Deripaska eventually managed to arrange the release of Levinson, but the deal was scuttled by the State Department.
“We were told at one point that the terms of Levinson’s release had been agreed to by Iran and the U.S. and included a statement by then-Secretary of State Hillary Clinton pointing a finger away from Iran. At the last minute, Secretary Clinton decided not to make the agreed-on statement,” said David McGee, a former federal prosecutor who represents Levinson’s family.
Levinson hasn’t been found since.
Even though the mission fell through, Deripaska was rewarded. While he’s been persona non grata in the United States since at least 2007 (for alleged organized crime connections and other crimes), FBI agents arranged special access to the United States for him, first on a rare law enforcement parole visa, then on a diplomatic passport, even though he doesn’t work for the Russian Foreign Ministry, Solomon wrote.
It’s not clear if Deripaska has earned any other favors from the FBI, but the bureau sought him out again in 2016, just two months before the election, according to his lawyer.
Three agents visited Deripaska at his hotel room when he was in New York as part of Russia’s United Nations delegation. At least one of the agents had worked with Deripaska on the Levinson mission, Solomon wrote, but it’s not clear whether it was McCabe.
During the hourlong visit, the agents proposed that Trump’s campaign was secretly working with Russia to hijack the U.S. election.
“Deripaska laughed but realized, despite the joviality, that they were serious,” the lawyer said. “So he told them in his informed opinion the idea they were proposing was false. ‘You are trying to create something out of nothing,’ he told them.”
The FBI then contacted Deripaska some more in 2017, Solomon wrote.
Deripaska’s name came under the media spotlight last year when the Associated Press reported the oligarch paid millions to Paul Manafort to promote Russian interests in the United States and Europe between 2005 and 2009.
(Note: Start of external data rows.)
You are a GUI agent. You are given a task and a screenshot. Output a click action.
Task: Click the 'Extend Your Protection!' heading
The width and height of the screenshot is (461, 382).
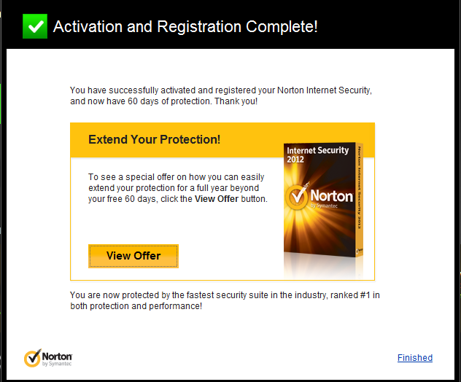(155, 139)
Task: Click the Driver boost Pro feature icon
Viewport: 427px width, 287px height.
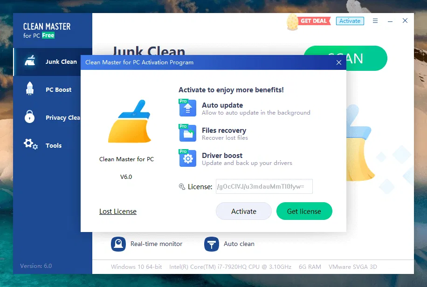Action: click(x=187, y=158)
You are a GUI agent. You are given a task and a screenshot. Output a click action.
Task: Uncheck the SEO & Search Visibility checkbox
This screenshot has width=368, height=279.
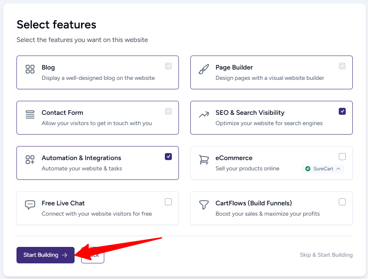[x=342, y=111]
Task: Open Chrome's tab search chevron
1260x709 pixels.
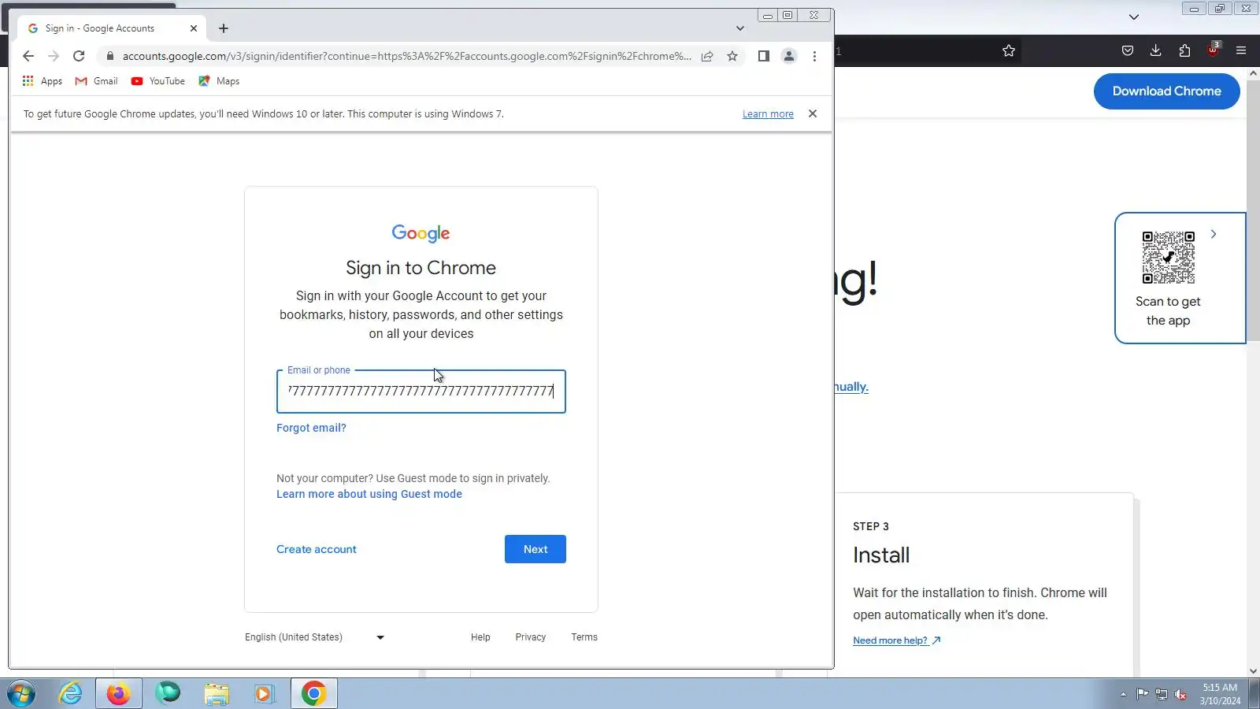Action: [x=739, y=28]
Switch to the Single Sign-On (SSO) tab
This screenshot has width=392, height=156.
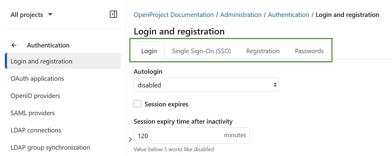pos(201,51)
Manafort has spent decades campaigning and lobbying for various political interests around the world. In 2016, he offered to volunteer for the Trump campaign and started in March 2016. He became the campaign manager in June and left in August 2016, after media dug up his work for Ukrainian President Viktor Yanukovych between 2005 and 2014.
On Oct. 30, Mueller filed charges against Manafort, saying he hid from authorities the millions received for his work with Yanukovych, dodging taxes in the process. He also allegedly lied to banks about his income to get better loans.
Yet, in the entire 28-count indictment, there’s not a single mention of Deripaska.
When the Manafort case reached trial, federal Judge T.S. Ellis, III threatened to throw it out, because the charges had “nothing to do with Russia,” agreeing with Manafort’s defense team, who argued that the charges against their client are outside of Mueller’s investigative scope.
Deripaska now presents a conflict of interest for Mueller, because the FBI, under Mueller’s leadership, received financial help from the Putin associate, who is at least a witness in the current investigation, Harvard law professor Alan Dershowitz told Solomon.
“The real question becomes whether it was proper to leave [Deripaska] out of the Manafort indictment, and whether that omission was to avoid the kind of transparency that is really required by the law,” Dershowitz said.
Whatever clout Deripaska carried with the FBI couldn’t shield him from sanctions imposed by the Trump administration in April, a move that slashed the stock price of his aluminum company, Rusal, by almost 60 percent.